Information shown.
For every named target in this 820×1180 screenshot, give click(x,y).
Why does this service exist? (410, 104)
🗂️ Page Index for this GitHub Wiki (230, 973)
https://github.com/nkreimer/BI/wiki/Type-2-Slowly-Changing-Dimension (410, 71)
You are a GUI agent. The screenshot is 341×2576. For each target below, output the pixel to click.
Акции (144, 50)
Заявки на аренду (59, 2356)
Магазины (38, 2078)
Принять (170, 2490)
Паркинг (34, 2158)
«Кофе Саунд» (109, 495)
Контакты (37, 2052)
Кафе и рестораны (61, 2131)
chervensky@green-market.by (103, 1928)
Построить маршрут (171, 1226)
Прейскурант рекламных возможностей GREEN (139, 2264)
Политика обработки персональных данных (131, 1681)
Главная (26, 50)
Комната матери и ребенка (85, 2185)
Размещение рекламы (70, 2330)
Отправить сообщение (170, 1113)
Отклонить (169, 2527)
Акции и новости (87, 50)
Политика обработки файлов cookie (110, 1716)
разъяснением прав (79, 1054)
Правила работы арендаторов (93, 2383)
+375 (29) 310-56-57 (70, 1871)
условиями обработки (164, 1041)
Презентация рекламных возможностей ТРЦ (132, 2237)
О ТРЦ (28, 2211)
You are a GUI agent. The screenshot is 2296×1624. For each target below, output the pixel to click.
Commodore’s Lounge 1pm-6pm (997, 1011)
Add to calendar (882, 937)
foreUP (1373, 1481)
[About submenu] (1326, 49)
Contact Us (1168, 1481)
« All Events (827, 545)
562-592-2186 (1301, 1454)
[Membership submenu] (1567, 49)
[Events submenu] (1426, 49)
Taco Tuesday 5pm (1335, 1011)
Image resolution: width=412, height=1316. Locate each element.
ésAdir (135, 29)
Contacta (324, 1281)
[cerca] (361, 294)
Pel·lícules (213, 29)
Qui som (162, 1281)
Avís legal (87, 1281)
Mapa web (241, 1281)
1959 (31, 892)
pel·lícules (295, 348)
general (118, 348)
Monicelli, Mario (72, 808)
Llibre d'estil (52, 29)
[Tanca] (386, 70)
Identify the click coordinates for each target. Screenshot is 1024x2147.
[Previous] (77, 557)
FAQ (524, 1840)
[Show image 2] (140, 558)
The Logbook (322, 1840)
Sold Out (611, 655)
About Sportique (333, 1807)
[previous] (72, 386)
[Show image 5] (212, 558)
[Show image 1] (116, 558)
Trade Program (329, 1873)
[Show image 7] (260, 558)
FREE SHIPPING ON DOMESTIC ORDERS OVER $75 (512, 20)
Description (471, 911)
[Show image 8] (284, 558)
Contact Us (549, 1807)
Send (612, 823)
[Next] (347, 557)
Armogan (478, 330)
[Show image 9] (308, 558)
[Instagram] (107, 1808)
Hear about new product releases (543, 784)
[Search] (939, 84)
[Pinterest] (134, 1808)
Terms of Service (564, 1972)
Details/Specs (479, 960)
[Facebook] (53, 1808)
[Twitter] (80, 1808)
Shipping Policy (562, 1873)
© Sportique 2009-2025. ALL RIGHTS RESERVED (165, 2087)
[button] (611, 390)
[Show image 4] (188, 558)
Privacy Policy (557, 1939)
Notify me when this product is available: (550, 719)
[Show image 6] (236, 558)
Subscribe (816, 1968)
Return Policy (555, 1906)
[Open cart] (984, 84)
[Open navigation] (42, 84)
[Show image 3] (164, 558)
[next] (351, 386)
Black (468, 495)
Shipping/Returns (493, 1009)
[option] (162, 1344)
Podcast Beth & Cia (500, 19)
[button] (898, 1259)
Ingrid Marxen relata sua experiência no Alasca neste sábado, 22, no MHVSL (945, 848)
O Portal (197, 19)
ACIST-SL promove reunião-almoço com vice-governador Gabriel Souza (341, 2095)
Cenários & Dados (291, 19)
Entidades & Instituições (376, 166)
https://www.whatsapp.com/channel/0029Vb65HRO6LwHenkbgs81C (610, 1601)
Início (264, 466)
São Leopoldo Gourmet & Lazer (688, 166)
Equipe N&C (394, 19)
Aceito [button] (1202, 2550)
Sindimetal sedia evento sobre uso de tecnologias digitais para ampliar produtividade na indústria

Task to carry out. In the lines above, locate the string "возможностей". Copy every line where it occurs.

Written reply.
Прейскурант рекламных возможностей GREEN (139, 2264)
Презентация рекламных возможностей ТРЦ (132, 2237)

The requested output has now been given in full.